## Supplied records

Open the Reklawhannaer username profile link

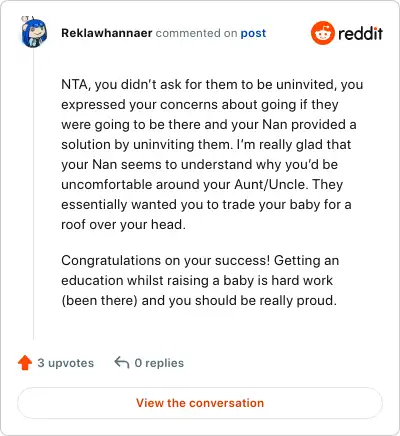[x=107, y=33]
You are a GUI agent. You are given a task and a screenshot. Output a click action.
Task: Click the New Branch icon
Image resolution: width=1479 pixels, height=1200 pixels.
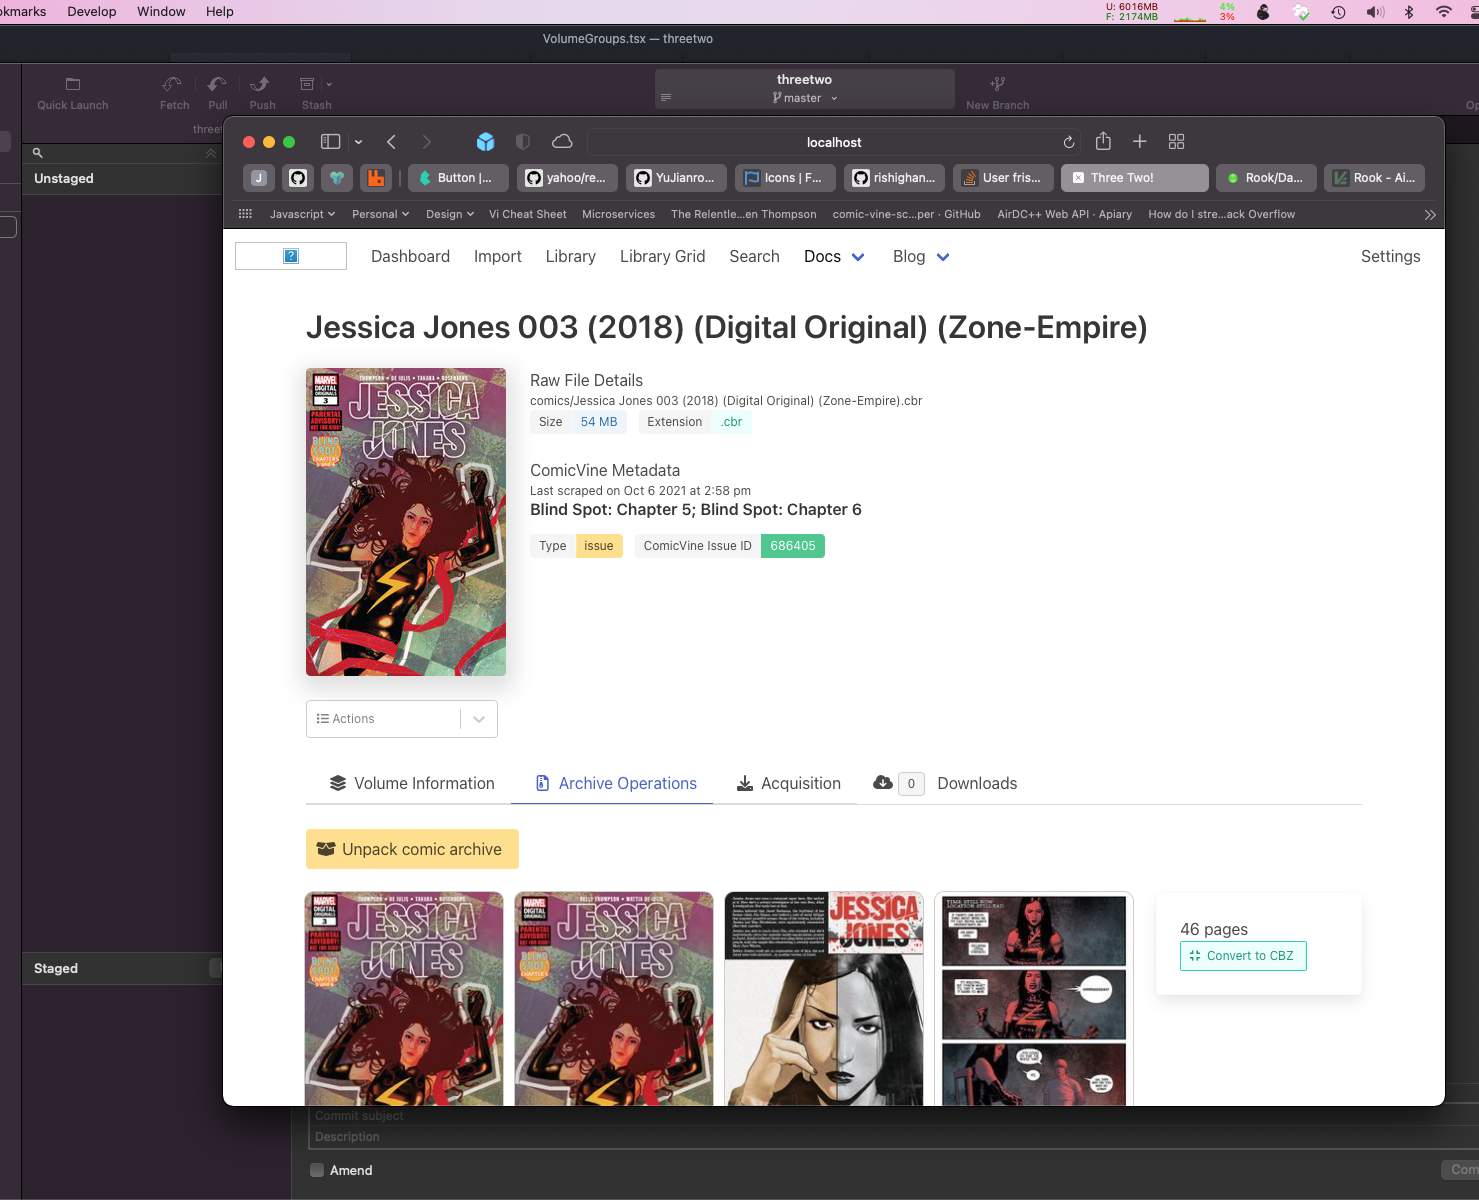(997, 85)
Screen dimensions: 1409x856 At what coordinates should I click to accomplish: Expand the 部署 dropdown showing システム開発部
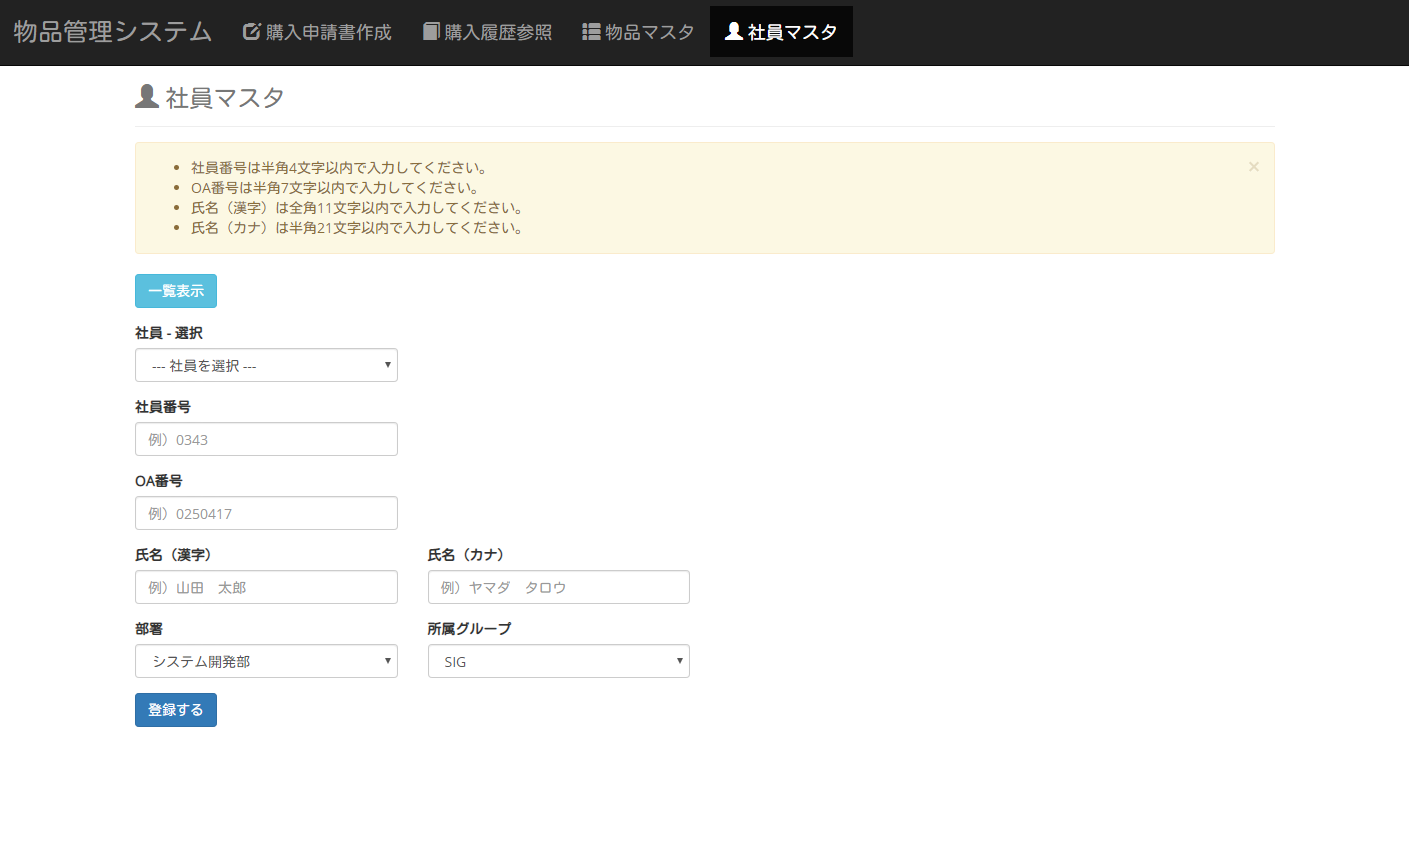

## Goal of the exercise
Copy out the lines above unchanged. Skip the images.

## Reply to the exercise
Open the Reklawhannaer username profile link

[x=107, y=33]
You are a GUI agent. You are given a task and a screenshot. Output a click action.
Task: Click the New Branch icon
Image resolution: width=1479 pixels, height=1200 pixels.
(997, 85)
Screen dimensions: 1409x856 At what coordinates should I click to accomplish: Expand the 部署 dropdown showing システム開発部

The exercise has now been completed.